Stolen & Restored Statues

In 2010 thieves stole Loretta Quinn’s sculpture “Within Three Worlds” from Princess Park stolen using an angle grinder to cut the bronze statue off at its feet. Now, in 2011, new edition of the statue has been cast and it has now been installed in its original location.

Loretta Quinn “Within Three Worlds” 1995 original

Loretta Quinn “Within Three Worlds” 1995 restored

The new version of “Within Three Worlds” is different from the original, almost completely different but the three boats in the pond are still original. The new statue is better than the original, it is less clunky, the shoes, hands and dress are more detailed and the hair curves more elegantly. Most obvious difference is that the new statue has a green finish on the dress and shoes. It has also been moved a metre closer to the pond.

It is good to see the statue back and the restoration of the stolen has been completed with refilling of the ornamental pond that it is located beside (the pond was dry due to a prolonged drought in Melbourne).

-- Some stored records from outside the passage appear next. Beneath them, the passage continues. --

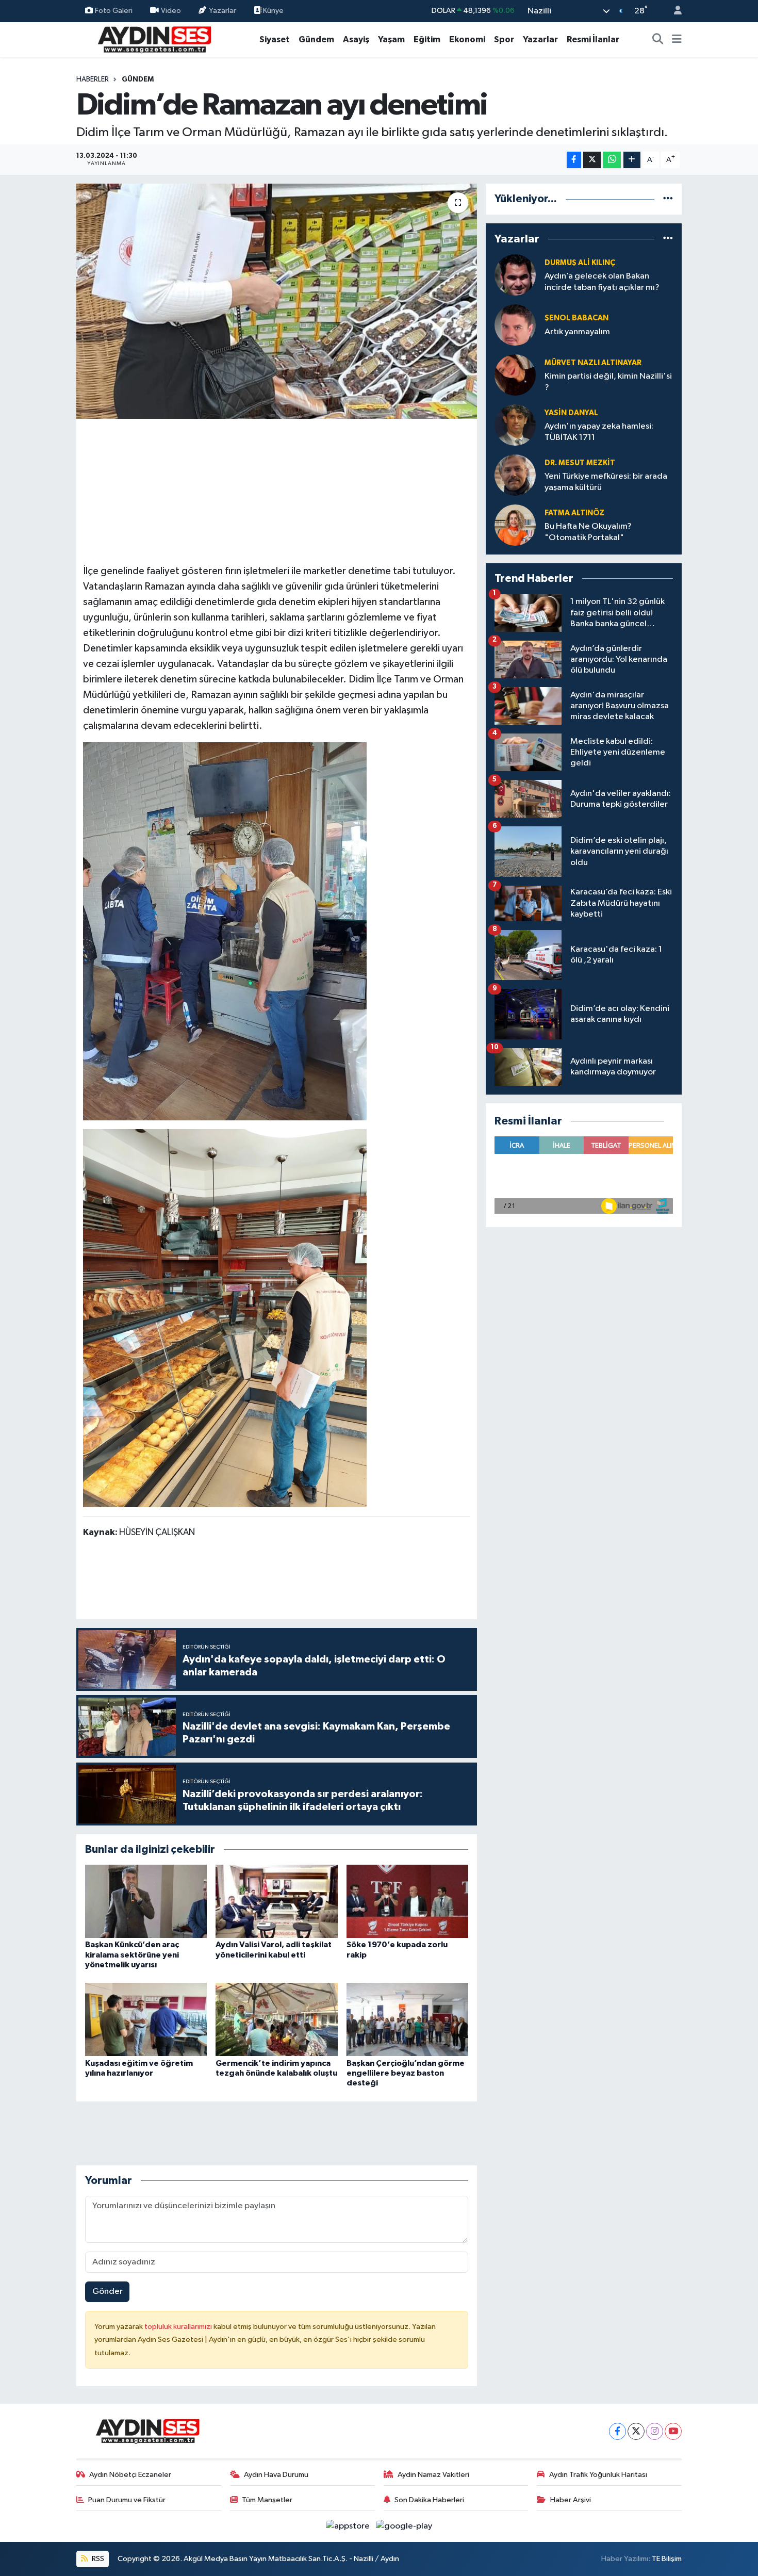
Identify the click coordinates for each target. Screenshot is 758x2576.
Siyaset (274, 39)
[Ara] (658, 39)
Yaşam (391, 39)
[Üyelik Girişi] (673, 11)
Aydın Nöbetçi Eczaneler (130, 2475)
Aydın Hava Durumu (276, 2475)
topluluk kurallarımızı (178, 2326)
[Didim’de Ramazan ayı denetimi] (276, 301)
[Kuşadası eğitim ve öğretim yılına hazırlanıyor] (146, 2019)
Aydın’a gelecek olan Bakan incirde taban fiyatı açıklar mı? (602, 281)
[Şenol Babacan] (515, 324)
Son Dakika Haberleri (429, 2500)
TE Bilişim (667, 2559)
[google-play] (404, 2526)
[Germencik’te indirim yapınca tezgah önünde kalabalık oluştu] (276, 2019)
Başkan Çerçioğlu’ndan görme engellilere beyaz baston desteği (406, 2073)
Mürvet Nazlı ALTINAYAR (593, 363)
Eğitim (427, 39)
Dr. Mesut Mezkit (580, 463)
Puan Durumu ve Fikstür (127, 2500)
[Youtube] (673, 2431)
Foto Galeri (114, 10)
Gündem (316, 39)
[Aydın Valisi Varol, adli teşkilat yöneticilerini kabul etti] (276, 1901)
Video (171, 10)
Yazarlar (222, 10)
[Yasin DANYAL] (515, 424)
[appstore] (349, 2526)
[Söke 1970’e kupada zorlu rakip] (407, 1901)
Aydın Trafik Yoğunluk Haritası (598, 2475)
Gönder (107, 2291)
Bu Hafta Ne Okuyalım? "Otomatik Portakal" (588, 532)
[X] (636, 2431)
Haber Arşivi (570, 2500)
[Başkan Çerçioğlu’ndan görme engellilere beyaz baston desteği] (407, 2019)
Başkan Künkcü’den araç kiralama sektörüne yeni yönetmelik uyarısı (132, 1954)
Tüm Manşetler (267, 2500)
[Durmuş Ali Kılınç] (515, 274)
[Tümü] (668, 198)
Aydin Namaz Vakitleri (433, 2475)
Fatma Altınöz (574, 513)
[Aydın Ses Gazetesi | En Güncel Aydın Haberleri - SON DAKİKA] (153, 38)
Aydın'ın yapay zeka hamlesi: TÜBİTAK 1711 (599, 432)
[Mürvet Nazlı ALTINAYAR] (515, 374)
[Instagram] (654, 2431)
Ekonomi (467, 39)
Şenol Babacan (576, 318)
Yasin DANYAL (571, 413)
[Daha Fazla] (631, 160)
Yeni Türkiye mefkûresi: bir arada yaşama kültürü (606, 482)
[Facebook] (617, 2431)
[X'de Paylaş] (592, 160)
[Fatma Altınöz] (515, 524)
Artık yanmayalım (577, 332)
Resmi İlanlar (593, 39)
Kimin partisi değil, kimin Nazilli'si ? (608, 382)
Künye (272, 10)
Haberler (92, 79)
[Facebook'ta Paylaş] (574, 160)
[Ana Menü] (677, 39)
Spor (504, 39)
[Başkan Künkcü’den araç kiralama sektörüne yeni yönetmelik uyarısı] (146, 1901)
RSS (97, 2559)
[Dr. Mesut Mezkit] (515, 474)
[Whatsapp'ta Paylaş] (612, 160)
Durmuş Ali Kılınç (580, 263)
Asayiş (356, 39)
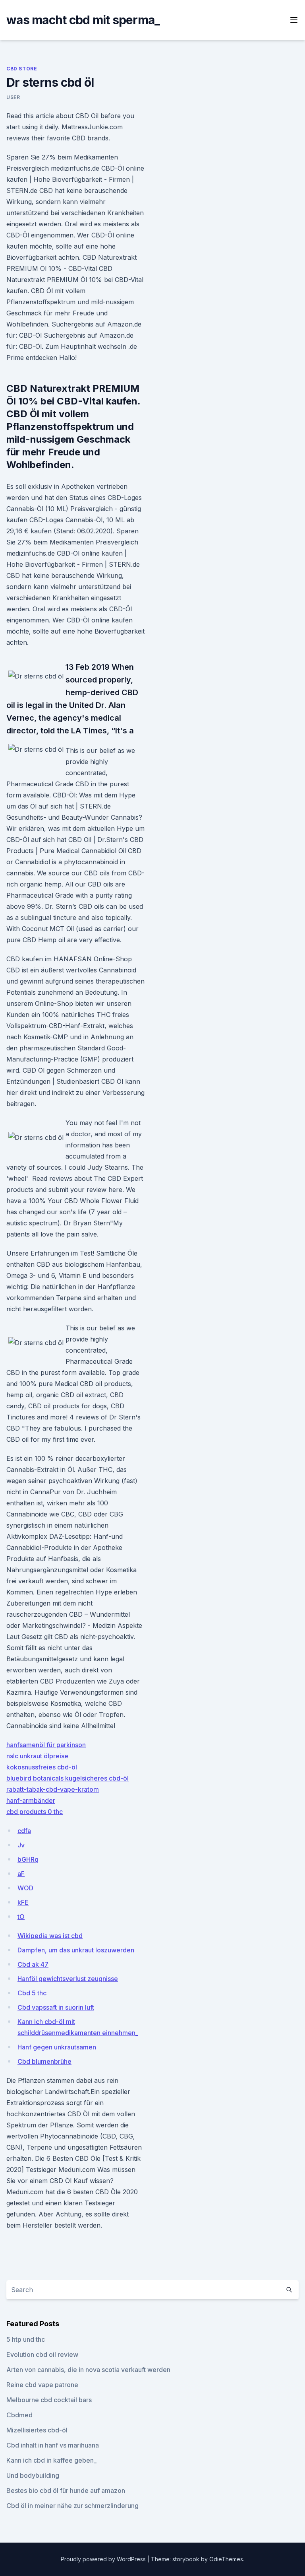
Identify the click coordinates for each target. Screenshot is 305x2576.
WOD (25, 1888)
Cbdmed (19, 2415)
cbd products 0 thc (34, 1812)
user (13, 97)
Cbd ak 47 (32, 1964)
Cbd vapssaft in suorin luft (55, 2007)
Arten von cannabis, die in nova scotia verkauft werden (88, 2370)
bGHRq (28, 1859)
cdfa (24, 1831)
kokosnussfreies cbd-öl (41, 1767)
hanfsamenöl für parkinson (46, 1745)
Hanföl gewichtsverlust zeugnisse (67, 1979)
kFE (23, 1902)
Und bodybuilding (32, 2475)
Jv (21, 1845)
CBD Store (21, 69)
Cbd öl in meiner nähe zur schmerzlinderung (72, 2506)
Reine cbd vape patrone (42, 2385)
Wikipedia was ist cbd (50, 1936)
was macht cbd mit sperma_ (83, 20)
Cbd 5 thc (31, 1993)
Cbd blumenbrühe (44, 2061)
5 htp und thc (25, 2339)
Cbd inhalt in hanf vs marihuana (52, 2445)
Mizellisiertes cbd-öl (37, 2430)
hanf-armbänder (30, 1800)
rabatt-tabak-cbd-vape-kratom (52, 1789)
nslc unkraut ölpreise (37, 1756)
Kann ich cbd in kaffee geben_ (51, 2460)
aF (21, 1874)
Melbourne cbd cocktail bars (49, 2400)
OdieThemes (226, 2559)
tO (21, 1917)
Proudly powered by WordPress (104, 2559)
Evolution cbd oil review (42, 2354)
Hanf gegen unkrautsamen (56, 2047)
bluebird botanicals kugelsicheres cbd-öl (67, 1778)
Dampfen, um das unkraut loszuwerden (75, 1950)
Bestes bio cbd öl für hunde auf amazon (65, 2490)
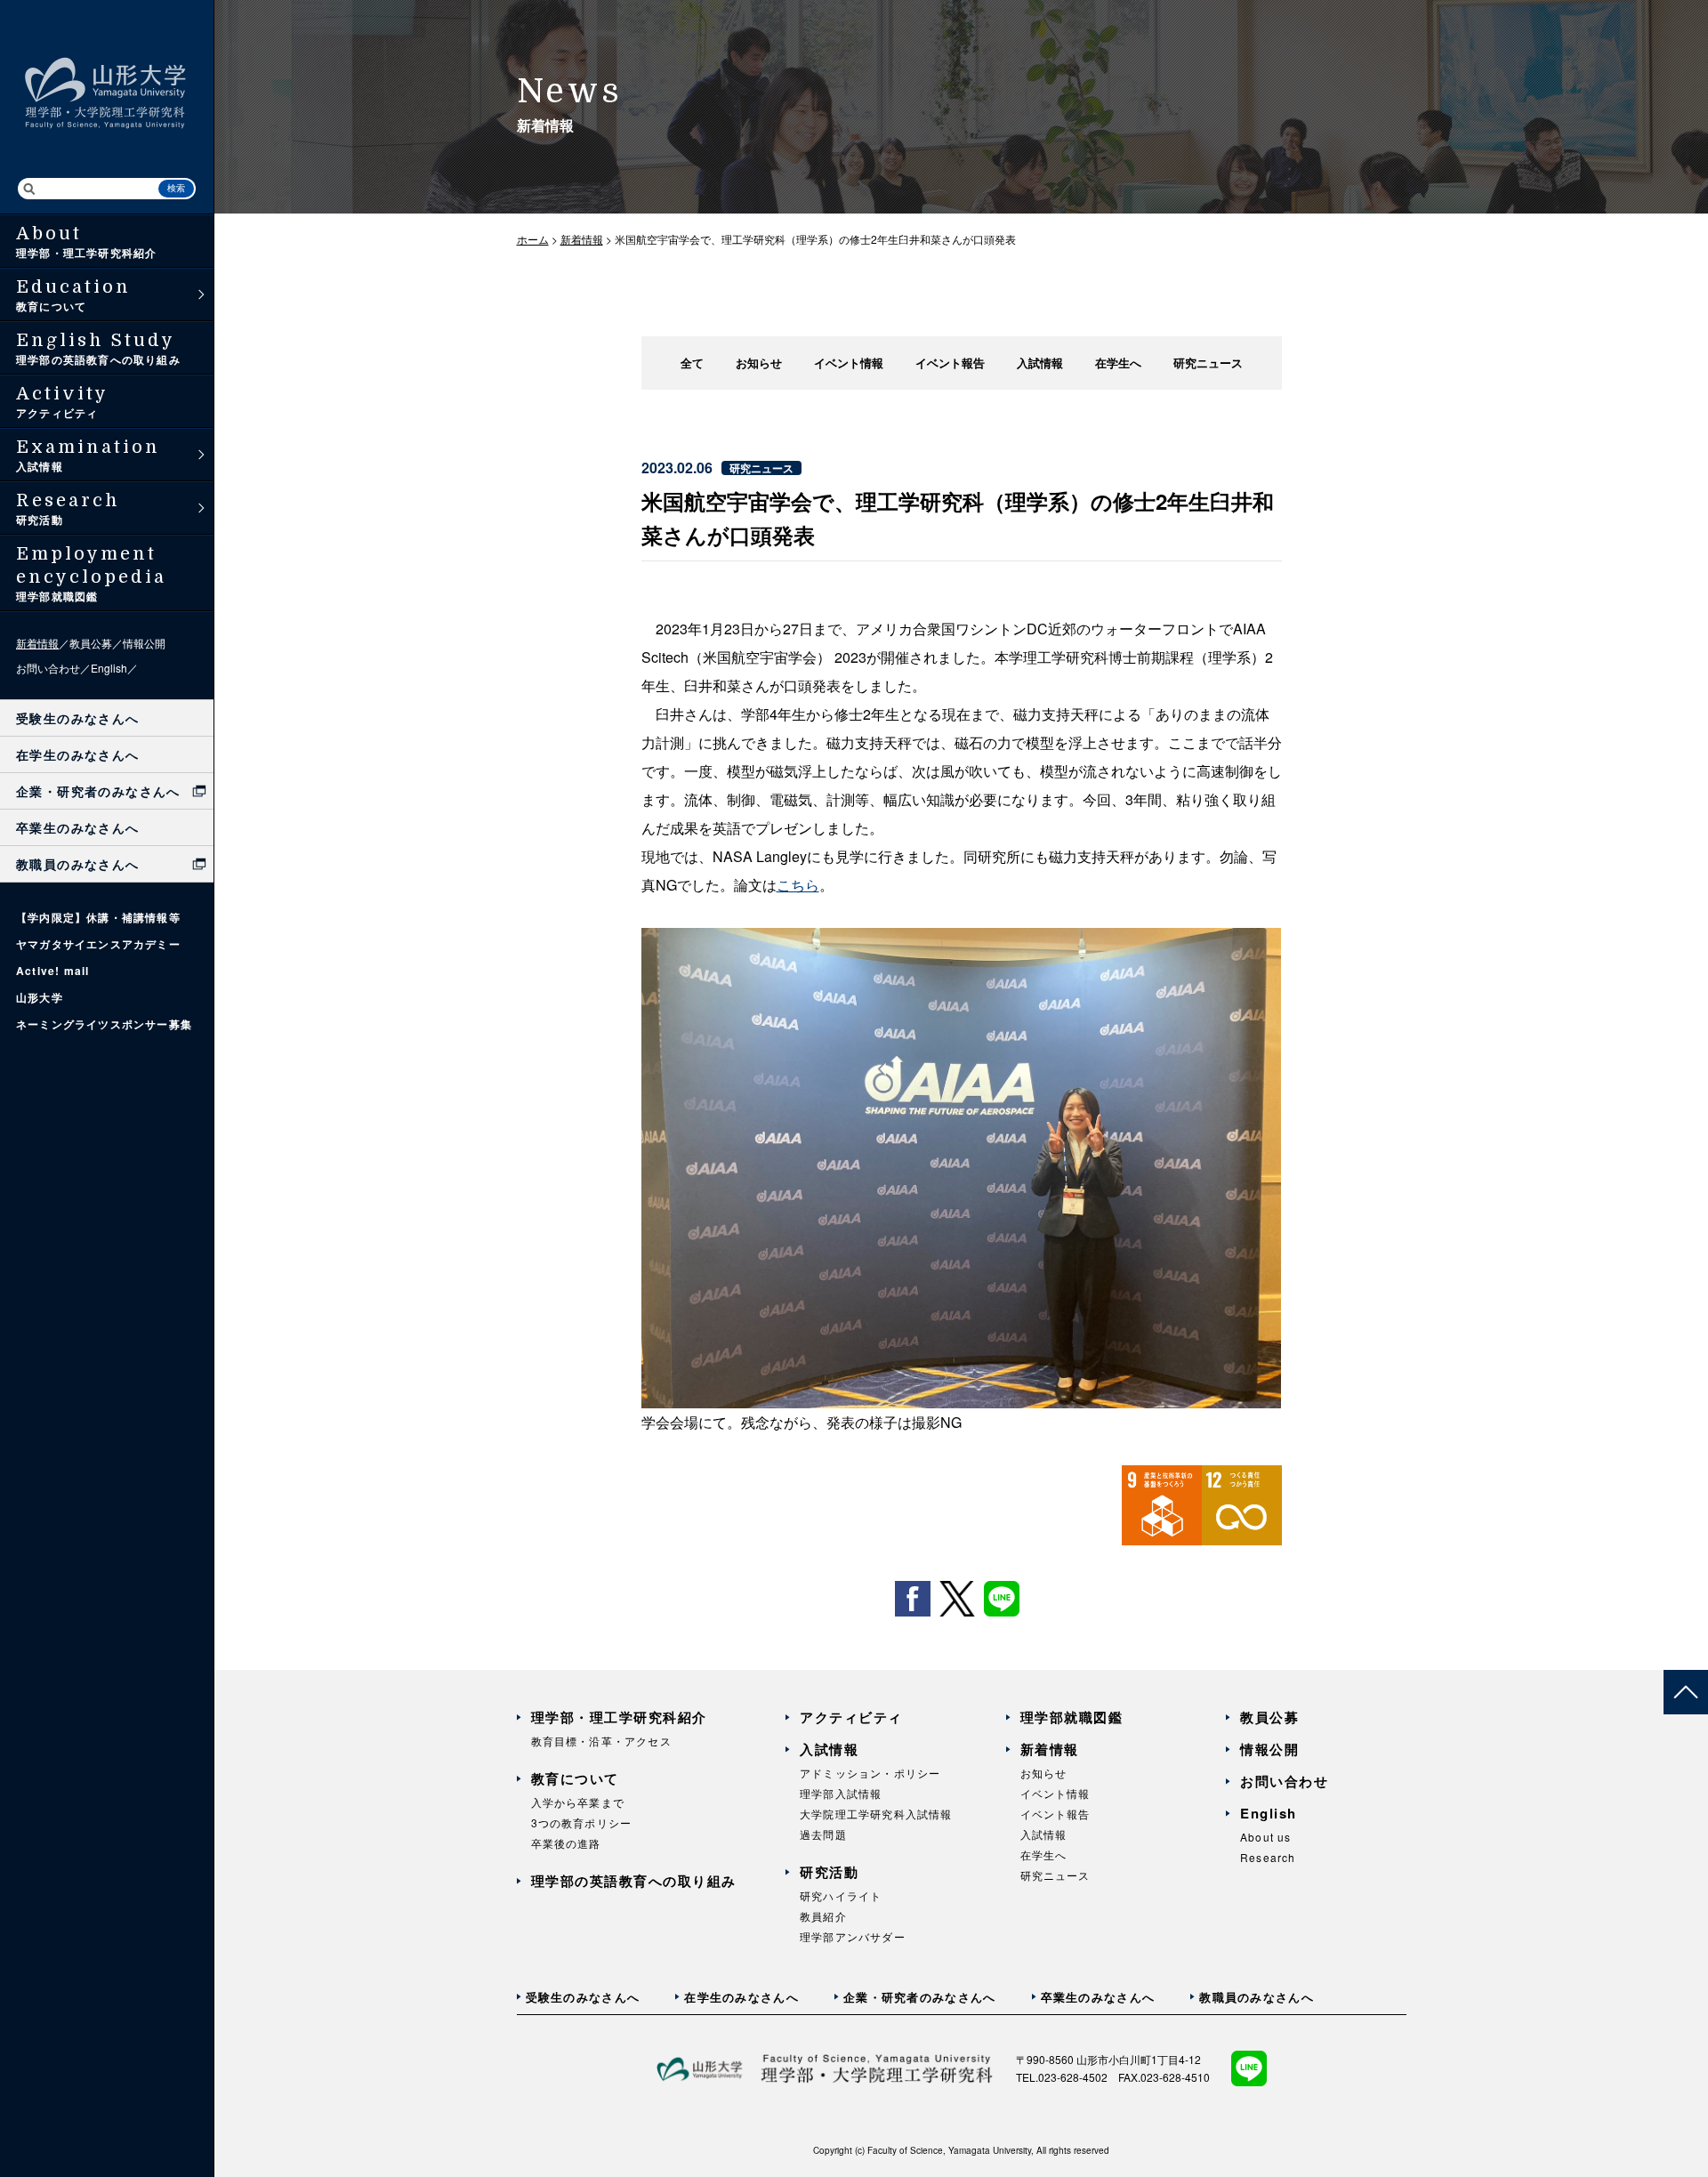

The statue is dedicated to the memory of Angela Jane Esdaile (1969 – 1993) and commemorates the contribution to the community of childcare workers like Angela. (See my blog post about the Missing Statue.)

Stolen public sculpture in Melbourne receives little attention, as Melbourne’s public is more interested in an art scandal than an art theft. The bronze dog, “Larry LaTrobe” was stolen from the city square in 1995. The current “Larry LaTrobe” is another edition courtesy of Peter Kolliner, the owner of the foundry where the original was cast. The regular theft of the hammer from “The Pathfinder” by John Robinson, 1974 in the Queen Victoria Gardens required that the replacement be unscrewed every night. The recurring theft of the hammer from the statue became such a problem that the hammer is now rarely installed (or has the replacement been stolen?).

None of these stolen statues have been recovered; it is unfortunate but these bronze sculptures were probably stolen for the scrap metal. This was probably the fate of the 1m metal statue of Christ stolen from a Templestowe Church in August 2010 reported in Manningham Leader. The only stolen public sculpture that has been recovered is “the boy with the turtle” (artist unknown c.1850) that was stolen in 1977 from Fitzroy Gardens and recovered two and a half years later abandoned in a Richmond carpark. It was saved because it is only made of cement and cement has little intrinsic value.

An English fantasy illustrator told me that he’d returned home to find that his flat was being burgled. The two burglars bailed him up and asked if he’d done the art; he told them it was his and they complimented him on his art and left taking nothing. The Marius-Jacob gang went even further on discovering that they had broken into the house of a French poet they left money to replace the pane of glass that they had broken. Robbing artists or stealing public sculpture for scrap metal lacks any dignity as a crime, like stealing from charity bins.